##### Information provided
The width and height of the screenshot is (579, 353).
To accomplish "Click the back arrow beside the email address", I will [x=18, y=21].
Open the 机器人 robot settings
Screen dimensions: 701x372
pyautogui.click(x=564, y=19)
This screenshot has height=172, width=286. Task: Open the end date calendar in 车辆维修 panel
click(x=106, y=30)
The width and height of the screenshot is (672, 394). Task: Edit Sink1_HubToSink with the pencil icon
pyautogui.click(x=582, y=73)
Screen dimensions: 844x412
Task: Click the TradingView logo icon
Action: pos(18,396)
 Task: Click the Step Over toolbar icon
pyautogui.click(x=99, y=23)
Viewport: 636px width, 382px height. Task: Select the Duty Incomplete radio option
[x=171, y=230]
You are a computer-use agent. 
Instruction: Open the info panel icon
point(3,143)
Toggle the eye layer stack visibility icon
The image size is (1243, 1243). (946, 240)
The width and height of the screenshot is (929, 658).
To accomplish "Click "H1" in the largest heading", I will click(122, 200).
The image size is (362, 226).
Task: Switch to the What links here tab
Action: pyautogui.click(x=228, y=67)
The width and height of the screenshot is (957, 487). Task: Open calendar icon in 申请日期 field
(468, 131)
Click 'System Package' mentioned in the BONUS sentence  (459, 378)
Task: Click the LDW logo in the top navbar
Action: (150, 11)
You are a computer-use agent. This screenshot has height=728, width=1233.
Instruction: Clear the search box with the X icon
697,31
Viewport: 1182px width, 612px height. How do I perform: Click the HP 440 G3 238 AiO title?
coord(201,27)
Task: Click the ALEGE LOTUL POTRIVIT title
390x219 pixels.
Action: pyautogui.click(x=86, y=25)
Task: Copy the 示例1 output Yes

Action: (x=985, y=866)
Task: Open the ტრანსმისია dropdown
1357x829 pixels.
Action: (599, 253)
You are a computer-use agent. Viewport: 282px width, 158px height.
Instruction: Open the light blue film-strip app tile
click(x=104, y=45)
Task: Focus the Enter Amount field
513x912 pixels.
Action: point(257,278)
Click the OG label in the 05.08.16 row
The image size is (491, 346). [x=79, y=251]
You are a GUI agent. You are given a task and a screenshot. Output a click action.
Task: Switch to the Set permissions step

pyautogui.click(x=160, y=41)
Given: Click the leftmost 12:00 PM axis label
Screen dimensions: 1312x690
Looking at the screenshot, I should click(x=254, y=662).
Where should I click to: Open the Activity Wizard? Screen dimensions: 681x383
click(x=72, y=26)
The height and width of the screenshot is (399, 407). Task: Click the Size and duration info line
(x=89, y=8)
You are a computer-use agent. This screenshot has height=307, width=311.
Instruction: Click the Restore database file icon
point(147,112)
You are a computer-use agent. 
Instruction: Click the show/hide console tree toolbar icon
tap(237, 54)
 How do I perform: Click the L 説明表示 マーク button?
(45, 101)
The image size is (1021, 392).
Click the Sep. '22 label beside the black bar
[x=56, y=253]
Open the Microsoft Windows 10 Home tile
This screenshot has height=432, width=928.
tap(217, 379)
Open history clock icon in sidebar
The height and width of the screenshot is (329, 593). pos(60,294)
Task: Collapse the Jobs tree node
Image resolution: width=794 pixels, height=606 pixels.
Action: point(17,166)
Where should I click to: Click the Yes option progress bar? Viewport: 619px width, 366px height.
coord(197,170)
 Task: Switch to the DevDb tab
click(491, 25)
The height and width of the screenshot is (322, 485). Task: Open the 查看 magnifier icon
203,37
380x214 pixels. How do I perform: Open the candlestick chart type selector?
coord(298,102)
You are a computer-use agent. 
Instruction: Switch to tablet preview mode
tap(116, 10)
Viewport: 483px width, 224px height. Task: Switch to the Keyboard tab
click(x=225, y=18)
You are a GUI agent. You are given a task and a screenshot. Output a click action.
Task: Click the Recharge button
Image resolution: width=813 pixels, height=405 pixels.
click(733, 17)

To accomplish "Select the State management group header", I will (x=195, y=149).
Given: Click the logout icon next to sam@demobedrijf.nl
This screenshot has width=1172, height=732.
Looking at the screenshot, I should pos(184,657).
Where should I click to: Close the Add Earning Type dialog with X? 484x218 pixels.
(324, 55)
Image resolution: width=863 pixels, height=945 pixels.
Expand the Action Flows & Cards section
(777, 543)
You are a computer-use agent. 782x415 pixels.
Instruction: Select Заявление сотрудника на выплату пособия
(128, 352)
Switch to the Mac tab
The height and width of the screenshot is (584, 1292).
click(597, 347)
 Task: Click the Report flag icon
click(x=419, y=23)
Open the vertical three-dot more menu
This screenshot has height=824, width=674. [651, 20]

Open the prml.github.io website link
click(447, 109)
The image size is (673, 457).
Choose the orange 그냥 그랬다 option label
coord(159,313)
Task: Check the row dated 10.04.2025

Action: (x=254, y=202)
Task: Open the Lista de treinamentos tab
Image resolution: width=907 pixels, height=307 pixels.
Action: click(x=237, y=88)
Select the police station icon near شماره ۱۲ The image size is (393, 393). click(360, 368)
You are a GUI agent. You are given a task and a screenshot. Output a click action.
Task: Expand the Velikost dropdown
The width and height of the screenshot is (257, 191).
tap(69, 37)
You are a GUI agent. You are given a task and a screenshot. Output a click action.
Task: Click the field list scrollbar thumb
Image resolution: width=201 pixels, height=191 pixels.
##########
• **Problem to work on**:
The records above must be restated. Preserve every word.

• **Result**:
The width and height of the screenshot is (579, 353).
To accomplish "Click the back arrow beside the email address", I will [x=18, y=21].
Open the 机器人 robot settings
Screen dimensions: 701x372
pyautogui.click(x=564, y=19)
This screenshot has height=172, width=286. Task: Open the end date calendar in 车辆维修 panel
click(x=106, y=30)
The width and height of the screenshot is (672, 394). Task: Edit Sink1_HubToSink with the pencil icon
pyautogui.click(x=582, y=73)
Screen dimensions: 844x412
Task: Click the TradingView logo icon
Action: pos(18,396)
 Task: Click the Step Over toolbar icon
pyautogui.click(x=99, y=23)
Viewport: 636px width, 382px height. Task: Select the Duty Incomplete radio option
[x=171, y=230]
You are a computer-use agent. 
Instruction: Open the info panel icon
point(3,143)
Toggle the eye layer stack visibility icon
The image size is (1243, 1243). (946, 240)
The width and height of the screenshot is (929, 658).
To accomplish "Click "H1" in the largest heading", I will click(122, 200).
The image size is (362, 226).
Task: Switch to the What links here tab
Action: pyautogui.click(x=228, y=67)
The width and height of the screenshot is (957, 487). Task: Open calendar icon in 申请日期 field
(468, 131)
Click 'System Package' mentioned in the BONUS sentence  (459, 378)
Task: Click the LDW logo in the top navbar
Action: (150, 11)
You are a computer-use agent. This screenshot has height=728, width=1233.
Instruction: Clear the search box with the X icon
697,31
Viewport: 1182px width, 612px height. How do I perform: Click the HP 440 G3 238 AiO title?
coord(201,27)
Task: Click the ALEGE LOTUL POTRIVIT title
390x219 pixels.
Action: pyautogui.click(x=86, y=25)
Task: Copy the 示例1 output Yes

Action: (x=985, y=866)
Task: Open the ტრანსმისია dropdown
1357x829 pixels.
Action: (599, 253)
You are a computer-use agent. Viewport: 282px width, 158px height.
Instruction: Open the light blue film-strip app tile
click(x=104, y=45)
Task: Focus the Enter Amount field
513x912 pixels.
Action: point(257,278)
Click the OG label in the 05.08.16 row
The image size is (491, 346). [x=79, y=251]
You are a GUI agent. You are given a task and a screenshot. Output a click action.
Task: Switch to the Set permissions step

pyautogui.click(x=160, y=41)
Given: Click the leftmost 12:00 PM axis label
Screen dimensions: 1312x690
Looking at the screenshot, I should click(x=254, y=662).
Where should I click to: Open the Activity Wizard? Screen dimensions: 681x383
click(x=72, y=26)
The height and width of the screenshot is (399, 407). Task: Click the Size and duration info line
(x=89, y=8)
You are a computer-use agent. This screenshot has height=307, width=311.
Instruction: Click the Restore database file icon
point(147,112)
You are a computer-use agent. 
Instruction: Click the show/hide console tree toolbar icon
tap(237, 54)
 How do I perform: Click the L 説明表示 マーク button?
(45, 101)
The image size is (1021, 392).
Click the Sep. '22 label beside the black bar
[x=56, y=253]
Open the Microsoft Windows 10 Home tile
This screenshot has height=432, width=928.
tap(217, 379)
Open history clock icon in sidebar
The height and width of the screenshot is (329, 593). pos(60,294)
Task: Collapse the Jobs tree node
Image resolution: width=794 pixels, height=606 pixels.
Action: point(17,166)
Where should I click to: Click the Yes option progress bar? Viewport: 619px width, 366px height.
coord(197,170)
 Task: Switch to the DevDb tab
click(491, 25)
The height and width of the screenshot is (322, 485). Task: Open the 查看 magnifier icon
203,37
380x214 pixels. How do I perform: Open the candlestick chart type selector?
coord(298,102)
You are a computer-use agent. 
Instruction: Switch to tablet preview mode
tap(116, 10)
Viewport: 483px width, 224px height. Task: Switch to the Keyboard tab
click(x=225, y=18)
You are a GUI agent. You are given a task and a screenshot. Output a click action.
Task: Click the Recharge button
Image resolution: width=813 pixels, height=405 pixels.
click(733, 17)

To accomplish "Select the State management group header", I will (x=195, y=149).
Given: Click the logout icon next to sam@demobedrijf.nl
This screenshot has width=1172, height=732.
Looking at the screenshot, I should pos(184,657).
Where should I click to: Close the Add Earning Type dialog with X? 484x218 pixels.
(324, 55)
Image resolution: width=863 pixels, height=945 pixels.
Expand the Action Flows & Cards section
(777, 543)
You are a computer-use agent. 782x415 pixels.
Instruction: Select Заявление сотрудника на выплату пособия
(128, 352)
Switch to the Mac tab
The height and width of the screenshot is (584, 1292).
click(597, 347)
 Task: Click the Report flag icon
click(x=419, y=23)
Open the vertical three-dot more menu
This screenshot has height=824, width=674. [651, 20]

Open the prml.github.io website link
click(447, 109)
The image size is (673, 457).
Choose the orange 그냥 그랬다 option label
coord(159,313)
Task: Check the row dated 10.04.2025

Action: (x=254, y=202)
Task: Open the Lista de treinamentos tab
Image resolution: width=907 pixels, height=307 pixels.
Action: click(x=237, y=88)
Select the police station icon near شماره ۱۲ The image size is (393, 393). click(360, 368)
You are a GUI agent. You are given a task and a screenshot. Output a click action.
Task: Expand the Velikost dropdown
The width and height of the screenshot is (257, 191).
tap(69, 37)
You are a GUI agent. You are given a task and a screenshot. Output a click action.
Task: Click the field list scrollbar thumb
Image resolution: width=201 pixels, height=191 pixels.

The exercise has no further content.